そうである。彼らは公認のカップルで、二人が付き合っていることはクラスの全員が知っていることだったはずである。

「うん。だから、意外っていうか。中村くんって、二股とかかけそうにないのにね」

と、今まで、ふーん、とただ聞いていたもう一人が口を開く。

「あ、海棠香織となら、最近別れたらしいよ?」
高慢そうな女子の隣の机に腰をかける別の女子が、自らの髪をいじりながらさらりと言った。

「えっホント?初耳~!誰から聞いたの?」

「泉。

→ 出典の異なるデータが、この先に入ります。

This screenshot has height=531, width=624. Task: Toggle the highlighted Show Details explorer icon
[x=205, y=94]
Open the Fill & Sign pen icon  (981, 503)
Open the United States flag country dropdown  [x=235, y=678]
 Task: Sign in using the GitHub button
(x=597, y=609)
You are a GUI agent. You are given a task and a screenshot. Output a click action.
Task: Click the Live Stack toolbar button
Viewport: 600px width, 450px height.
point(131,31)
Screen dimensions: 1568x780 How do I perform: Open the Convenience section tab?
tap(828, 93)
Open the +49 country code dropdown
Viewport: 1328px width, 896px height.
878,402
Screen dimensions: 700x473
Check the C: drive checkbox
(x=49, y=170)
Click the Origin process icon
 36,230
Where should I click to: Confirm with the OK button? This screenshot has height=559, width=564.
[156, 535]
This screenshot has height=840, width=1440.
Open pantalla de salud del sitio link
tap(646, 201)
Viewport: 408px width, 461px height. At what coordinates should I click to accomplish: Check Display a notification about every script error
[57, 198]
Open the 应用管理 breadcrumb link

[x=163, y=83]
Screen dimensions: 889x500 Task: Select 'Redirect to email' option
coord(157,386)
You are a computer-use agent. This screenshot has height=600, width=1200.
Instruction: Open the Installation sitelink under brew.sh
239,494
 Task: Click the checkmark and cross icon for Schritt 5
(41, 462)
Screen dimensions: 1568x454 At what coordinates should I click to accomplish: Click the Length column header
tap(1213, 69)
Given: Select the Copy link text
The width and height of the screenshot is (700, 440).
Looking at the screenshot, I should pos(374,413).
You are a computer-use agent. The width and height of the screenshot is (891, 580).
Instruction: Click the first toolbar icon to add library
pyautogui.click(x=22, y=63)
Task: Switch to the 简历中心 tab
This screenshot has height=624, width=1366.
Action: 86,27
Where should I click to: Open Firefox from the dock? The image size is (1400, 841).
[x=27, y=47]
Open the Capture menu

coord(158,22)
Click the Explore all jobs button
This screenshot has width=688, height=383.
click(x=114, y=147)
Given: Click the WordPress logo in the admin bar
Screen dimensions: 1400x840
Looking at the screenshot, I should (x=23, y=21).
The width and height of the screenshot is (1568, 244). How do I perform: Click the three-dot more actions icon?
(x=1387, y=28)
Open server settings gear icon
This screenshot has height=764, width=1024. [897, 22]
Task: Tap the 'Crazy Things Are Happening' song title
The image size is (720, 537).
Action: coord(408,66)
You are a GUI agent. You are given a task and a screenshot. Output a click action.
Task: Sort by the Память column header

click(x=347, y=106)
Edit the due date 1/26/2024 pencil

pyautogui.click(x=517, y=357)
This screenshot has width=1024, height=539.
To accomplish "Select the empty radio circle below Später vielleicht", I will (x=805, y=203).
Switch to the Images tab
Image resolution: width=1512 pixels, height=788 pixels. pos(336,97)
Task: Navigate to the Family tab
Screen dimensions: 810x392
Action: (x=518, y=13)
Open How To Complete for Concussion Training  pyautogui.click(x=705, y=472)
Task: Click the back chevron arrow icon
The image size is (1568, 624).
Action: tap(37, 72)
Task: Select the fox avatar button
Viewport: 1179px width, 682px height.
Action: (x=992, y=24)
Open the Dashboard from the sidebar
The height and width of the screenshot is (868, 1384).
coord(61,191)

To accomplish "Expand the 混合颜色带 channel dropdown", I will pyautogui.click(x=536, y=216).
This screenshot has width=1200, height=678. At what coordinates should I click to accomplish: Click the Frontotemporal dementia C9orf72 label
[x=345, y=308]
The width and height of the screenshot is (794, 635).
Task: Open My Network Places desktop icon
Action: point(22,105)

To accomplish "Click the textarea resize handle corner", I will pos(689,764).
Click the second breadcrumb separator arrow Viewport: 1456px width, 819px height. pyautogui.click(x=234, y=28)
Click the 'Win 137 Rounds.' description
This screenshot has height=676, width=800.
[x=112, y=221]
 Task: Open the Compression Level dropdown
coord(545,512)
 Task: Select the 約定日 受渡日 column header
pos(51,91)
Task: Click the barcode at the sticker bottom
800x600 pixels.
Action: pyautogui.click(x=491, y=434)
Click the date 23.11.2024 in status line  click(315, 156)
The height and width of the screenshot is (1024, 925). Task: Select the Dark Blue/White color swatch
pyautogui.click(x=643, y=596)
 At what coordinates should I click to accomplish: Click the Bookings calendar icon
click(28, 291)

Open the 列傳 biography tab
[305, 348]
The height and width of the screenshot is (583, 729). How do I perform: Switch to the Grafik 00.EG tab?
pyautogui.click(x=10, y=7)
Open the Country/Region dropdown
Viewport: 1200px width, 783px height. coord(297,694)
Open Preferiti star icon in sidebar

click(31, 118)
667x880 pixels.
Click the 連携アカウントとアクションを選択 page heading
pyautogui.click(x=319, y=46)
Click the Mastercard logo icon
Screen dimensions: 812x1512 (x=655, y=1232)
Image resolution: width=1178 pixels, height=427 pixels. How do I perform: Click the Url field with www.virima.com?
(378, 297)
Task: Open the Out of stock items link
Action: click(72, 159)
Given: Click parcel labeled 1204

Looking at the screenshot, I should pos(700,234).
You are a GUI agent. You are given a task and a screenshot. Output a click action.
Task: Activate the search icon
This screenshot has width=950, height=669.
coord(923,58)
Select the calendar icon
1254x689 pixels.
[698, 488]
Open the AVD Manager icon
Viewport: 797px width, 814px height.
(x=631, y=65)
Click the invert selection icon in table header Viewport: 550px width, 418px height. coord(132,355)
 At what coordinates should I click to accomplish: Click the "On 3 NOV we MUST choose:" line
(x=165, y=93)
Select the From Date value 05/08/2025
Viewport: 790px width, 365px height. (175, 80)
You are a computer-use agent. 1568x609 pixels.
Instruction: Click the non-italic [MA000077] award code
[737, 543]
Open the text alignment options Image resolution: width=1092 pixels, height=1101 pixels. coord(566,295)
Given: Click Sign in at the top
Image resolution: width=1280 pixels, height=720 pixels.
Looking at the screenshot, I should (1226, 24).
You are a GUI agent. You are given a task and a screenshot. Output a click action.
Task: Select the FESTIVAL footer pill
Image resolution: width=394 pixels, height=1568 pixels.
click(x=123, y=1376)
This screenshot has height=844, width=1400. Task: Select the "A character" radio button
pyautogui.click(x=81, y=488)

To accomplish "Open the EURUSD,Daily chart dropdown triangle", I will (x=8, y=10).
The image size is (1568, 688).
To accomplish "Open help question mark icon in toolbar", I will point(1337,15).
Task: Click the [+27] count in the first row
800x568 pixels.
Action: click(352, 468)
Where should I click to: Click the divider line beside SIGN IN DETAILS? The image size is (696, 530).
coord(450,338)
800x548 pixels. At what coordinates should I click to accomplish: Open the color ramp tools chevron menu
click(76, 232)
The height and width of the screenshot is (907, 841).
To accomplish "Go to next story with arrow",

海棠香織の取り巻きたちがトイレで話してるのを聞いたって」

“海棠香織の取り巻き”――海棠の友達を、彼女たちはそう表現している。

「え~っ!そうなんだ!確かにちょっと前から中村くんって、魔女と二人でいるとこ見ないし、日向さんと熱く見つめ合ってるのをちょくちょく見るよね…」
どこまでが素なのか、噂好きそうな最初の女子は大げさに驚いて見せた。高慢そうな女子は、ただ沈黙していた。





「…楓、大丈夫かな」
誰も座っていない楓の席を見、あたしは呟いた。

女子三人が噂話をしていた1年B組の教室。ほんの数十分前の話題に自分の名前が上がっていたことなど露知らず、あたしは他人を心配していた。

いつもならとっくに登校している時間だが、楓はまだ学校に来ていない。